It’s that time of year when senior housing predictions and trend reports are published. From certain angles, the outlook may seem bleak. Staffing difficulties, low occupancy, and increasing competition will challenge senior living executives in 2019 (as they did last year.) What if we could cut through the complexity and find a solution to all of these problems? John Shafaee, chief executive officer of Medtelligent, thinks he has a silver bullet: increase the average length of stay at your assisted living community.
Beth Mace, the chief economist at the National Investment Center for Seniors Housing & Care (NIC), quoted in a Senior Housing News article, appears to agree. “[These pressures] suggest you need to hunker down and try to grow NOI by trying to maintain strong product, and maintain and increase length of stay,” Mace said.
Amid all the industry talk of changing consumer demand for senior housing and the need to create environments that appeal to aging Baby Boomers, Shafaee’s suggestion may be more pragmatic if you’re responsible for this year’s results: “I think we overfocus, as an industry, on creating an “appealing” product. Most often, if someone has a choice to stay at home, they will. So let’s assume people are coming to us because they can’t get the care they need at home for a price they can afford. Let’s focus on providing the very best care in a home-like environment, and reap the benefits of increased length of stay in our communities.”
Improved health outcomes and more satisfied residents will lead to an increased average length of stay. But how do we get there?
Keep Residents Healthier
National studies show that more than half of assisted living residents leave because their needs change, and a third pass away. Could a better understanding of the individual care needs of each resident help you keep them healthier? We’ve talked before about how technology can be used to monitor and manage changes in a resident’s plan of care. Increase length of stay by thinking about how your community might leverage technology to improve resident health outcomes (and in the process, understand the true cost of care.)
Make Residents Happier
At the same time, a significant percentage of residents leave assisted living for “other” reasons. In Shafaee’s experience, at least some of this turnover can be attributed to dissatisfaction with the environment or the care providers in a community.
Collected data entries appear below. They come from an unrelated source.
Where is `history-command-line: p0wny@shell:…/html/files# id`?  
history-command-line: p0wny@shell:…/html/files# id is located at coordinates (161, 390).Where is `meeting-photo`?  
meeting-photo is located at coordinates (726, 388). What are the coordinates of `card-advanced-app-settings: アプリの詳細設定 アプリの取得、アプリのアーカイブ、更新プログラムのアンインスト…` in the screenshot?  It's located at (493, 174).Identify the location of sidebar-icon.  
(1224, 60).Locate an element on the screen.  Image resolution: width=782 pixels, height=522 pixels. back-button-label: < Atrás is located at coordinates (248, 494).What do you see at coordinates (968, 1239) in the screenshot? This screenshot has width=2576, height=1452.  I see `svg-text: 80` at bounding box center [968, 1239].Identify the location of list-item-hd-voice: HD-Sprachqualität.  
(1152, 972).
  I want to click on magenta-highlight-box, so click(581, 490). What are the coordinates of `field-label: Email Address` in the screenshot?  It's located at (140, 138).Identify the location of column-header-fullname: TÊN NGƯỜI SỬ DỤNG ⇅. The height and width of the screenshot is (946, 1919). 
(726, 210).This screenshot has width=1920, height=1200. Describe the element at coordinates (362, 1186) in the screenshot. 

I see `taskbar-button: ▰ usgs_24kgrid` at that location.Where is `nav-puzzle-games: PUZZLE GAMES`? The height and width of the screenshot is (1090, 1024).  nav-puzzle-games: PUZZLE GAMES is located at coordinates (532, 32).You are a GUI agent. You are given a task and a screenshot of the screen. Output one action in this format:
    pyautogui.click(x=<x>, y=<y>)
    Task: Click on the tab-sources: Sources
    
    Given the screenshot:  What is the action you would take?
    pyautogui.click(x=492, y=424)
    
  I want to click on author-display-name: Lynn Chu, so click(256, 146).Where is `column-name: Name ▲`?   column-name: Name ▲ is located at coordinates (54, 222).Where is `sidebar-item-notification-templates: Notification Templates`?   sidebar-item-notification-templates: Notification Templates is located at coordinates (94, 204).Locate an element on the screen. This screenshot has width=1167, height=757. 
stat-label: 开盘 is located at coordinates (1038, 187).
“These are not medical facilities. These communities are people’s residences. When you’re there, you’re standing in someone’s living room. You can’t lose sight of that,” he says.
What you focus on drives the pulse of the community, Shafaee says. “Energy matters,” he says. “And what you focus on sets the tone of that energy.” How does your staff interact with each other? With residents? Keep those residents that choose to “move elsewhere” by thinking about what steps you can take to create and maintain the “home feel” of the environment.
Compete for Caregivers
Environment matters to residents, but it also matters to staff. And in a tight job market, it pays to keep your caregivers. Savings from lower caregiver turnover are estimated at over $2,600 per caregiver. Beyond the savings, though, increased caregiver retention will allow your team to maintain their strong relationships with your residents (increasing overall resident satisfaction in the process.) Additional savings from lower resident turnover will allow you to better serve and compensate your staff.
“If you can increase that length of stay by even one month, a lot of magical things start to happen.”
Your results drive your reputation. Satisfied staff and healthy residents create their own virtuous cycle by driving energy that prospects can feel when they enter a community for a tour. Our prediction for 2019? If you focus on health outcomes and your community’s “home” environment, your length of stay will increase and your waiting list will grow.